Dazu besuchten sie unter anderem das Bundesinstitut für Berufsbildung, ein Berufskolleg, einen Ausbildungsbetrieb, den Zentralverband Deutsches Kraftfahrzeuggewerbe, die HWK Region Stuttgart, die Universität Stuttgart sowie die Zentralstelle für Prüfungsaufgaben Nord-West. Auf besonderes Interesse stießen die Fehlersimulation als Methode zur Kompetenzfeststellung sowie die Wertigkeit von sozialen Kompetenzen in deutschen Curricula.

Die Arbeit der deutschen Prüfungssausschüsse war für viele israelische Teilnehmer*innen überraschend. "Es ist erstaunlich, dass Prüfungsausschüsse, die sich aus so vielen Vertreter*innen unterschiedlicher Institutionen und Interessengruppen zusammensetzen, zu einem Einigungsprozess kommen", berichtet Hani Zohar vom israelischen Ministry of Economy and Industry.

Auch das Kulturprogramm kam nicht zu kurz. Ein Ausflug nach Köln, eine Schifffahrt auf dem Rhein mit Besuch des Drachenfels sowie Stadtführungen in Bonn und Stuttgart standen auf dem Programm.
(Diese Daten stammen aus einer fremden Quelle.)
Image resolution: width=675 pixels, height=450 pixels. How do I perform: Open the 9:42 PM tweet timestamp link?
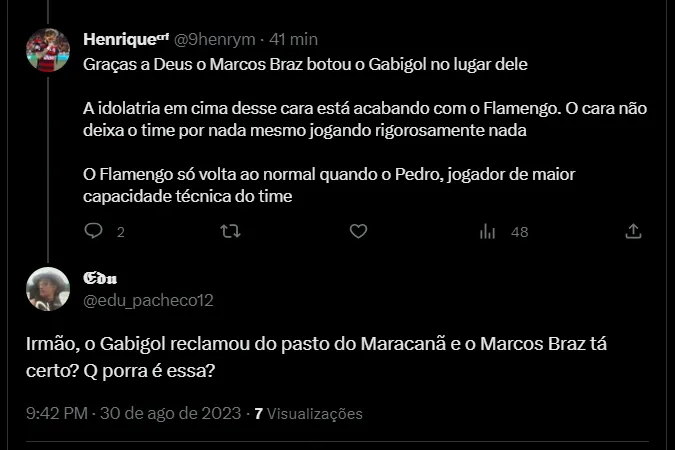pyautogui.click(x=133, y=413)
Insgesamt zogen auch die israelischen Teilnehmer*innen ein sehr positives Fazit aus der Study Tour. Die Gruppe zeigte sich beeindruckt von dem Engagement, das sie bei allen Beteiligten im deutschen Berufsbildungssystem wahrnahm. Die Wertschätzung und den Stolz, mit dem deutsche Auszubildende von ihrer Ausbildung berichten, wünschen sie sich auch in Israel.